Il apparaît donc essentiel pour la survie de l'entreprise de lutter contre ces types de détournements, dans le but d'éviter toutes pertes financières dues à des comportements malveillants. Le SCPC préconise donc l'analyse des risques inhérents aux différents secteurs. « La prévention des fraudes comme celle de la corruption exige le développement d'une approche par processus93(*) ». On appelle généralement « processus » la suite d'exigences mises en place dans une gestion ou, plus précisément, le cheminement suivi par l'opération dans la gestion commerciale. Lorsqu'il y a non respect de ce processus, cela signifie, dans la majorité des cas qu'il y a fraude.

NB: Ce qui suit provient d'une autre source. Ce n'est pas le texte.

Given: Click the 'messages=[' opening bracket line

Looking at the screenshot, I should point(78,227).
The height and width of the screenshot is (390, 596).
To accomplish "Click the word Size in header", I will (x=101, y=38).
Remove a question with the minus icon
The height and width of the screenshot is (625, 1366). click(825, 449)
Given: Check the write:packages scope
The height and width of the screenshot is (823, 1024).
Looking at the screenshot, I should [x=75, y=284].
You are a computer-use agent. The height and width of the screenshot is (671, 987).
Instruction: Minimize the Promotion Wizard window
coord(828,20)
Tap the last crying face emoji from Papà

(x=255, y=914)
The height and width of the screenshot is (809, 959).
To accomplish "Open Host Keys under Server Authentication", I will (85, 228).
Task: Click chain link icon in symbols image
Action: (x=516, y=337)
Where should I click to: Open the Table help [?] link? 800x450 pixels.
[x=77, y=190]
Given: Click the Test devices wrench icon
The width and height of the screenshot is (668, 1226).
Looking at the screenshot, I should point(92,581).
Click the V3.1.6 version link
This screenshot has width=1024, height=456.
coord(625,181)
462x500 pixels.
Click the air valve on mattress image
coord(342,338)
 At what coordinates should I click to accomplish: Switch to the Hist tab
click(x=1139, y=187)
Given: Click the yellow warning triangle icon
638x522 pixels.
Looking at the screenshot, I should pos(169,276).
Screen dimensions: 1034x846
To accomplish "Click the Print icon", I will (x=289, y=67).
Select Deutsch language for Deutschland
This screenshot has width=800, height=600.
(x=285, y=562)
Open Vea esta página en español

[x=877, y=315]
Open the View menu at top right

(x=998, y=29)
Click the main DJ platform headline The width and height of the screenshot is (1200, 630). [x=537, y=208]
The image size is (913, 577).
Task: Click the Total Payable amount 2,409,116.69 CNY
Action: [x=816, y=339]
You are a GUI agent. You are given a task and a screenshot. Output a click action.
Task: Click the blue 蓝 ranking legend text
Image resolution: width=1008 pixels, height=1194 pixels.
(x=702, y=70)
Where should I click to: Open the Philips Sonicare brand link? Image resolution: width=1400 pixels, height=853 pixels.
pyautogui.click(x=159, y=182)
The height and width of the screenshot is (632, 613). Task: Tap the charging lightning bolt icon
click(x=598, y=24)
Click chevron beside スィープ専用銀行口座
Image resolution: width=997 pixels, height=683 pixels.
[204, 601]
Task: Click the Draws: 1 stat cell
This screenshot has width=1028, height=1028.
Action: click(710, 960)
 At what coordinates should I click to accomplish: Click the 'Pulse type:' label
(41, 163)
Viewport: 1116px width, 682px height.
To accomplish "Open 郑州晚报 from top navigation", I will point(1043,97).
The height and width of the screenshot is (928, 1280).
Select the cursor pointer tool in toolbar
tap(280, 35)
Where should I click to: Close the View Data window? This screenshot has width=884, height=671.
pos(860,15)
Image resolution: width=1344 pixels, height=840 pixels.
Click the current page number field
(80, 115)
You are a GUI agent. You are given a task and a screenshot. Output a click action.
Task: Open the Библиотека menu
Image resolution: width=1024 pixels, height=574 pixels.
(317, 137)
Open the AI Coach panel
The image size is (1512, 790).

Pour Noël Pons, conseiller au SCPC, il existe différents types d'outils informatiques qui, détournés de leur usage premier, peuvent faciliter la fraude en entreprise. En effet, pour ce dernier, « La recherche systématique des réductions de coût et de facilités d'utilisation a suscité la création de logiciels « souples ». Les concepteurs, qui privilégient la souplesse d'utilisation de leurs logiciels, ne prévoient pas toujours les verrous informatiques qui sont nécessaires pour justifier des obligations d'intégrité relatives aux règles comptables. Ainsi, ces logiciels comptables ou de gestion qui permettent, du fait de leur souplesse d'utilisation, d'obtenir en sortie documentaire ce que l'on désire et non la réalité des opérations, peuvent être qualifiés de  pourriciels 94(*)». Ce genre d'outil peut donc servir de base au détournement de liquidités dans le but de corrompre autrui. La fraude informatique comptable devient alors le support nécessaire de toute pratique corruptrice. Un autre risque majeur de ces logiciels : la facilité d'utilisation permet aux usagers de connaître leurs failles et d'en abuser. Ainsi, pour M. Pons, la fraude devient « une procédure intégrée dans la gestion de l'entreprise. Ces outils sont alors mis au service d'une fraude « professionnelle » devenant ainsi une procédure informatisée difficilement détectable parmi les autres95(*) ». Pratiquée régulièrement, cette fraude est donc véritablement nuisible pour le maintien en bonne santé de l'entreprise.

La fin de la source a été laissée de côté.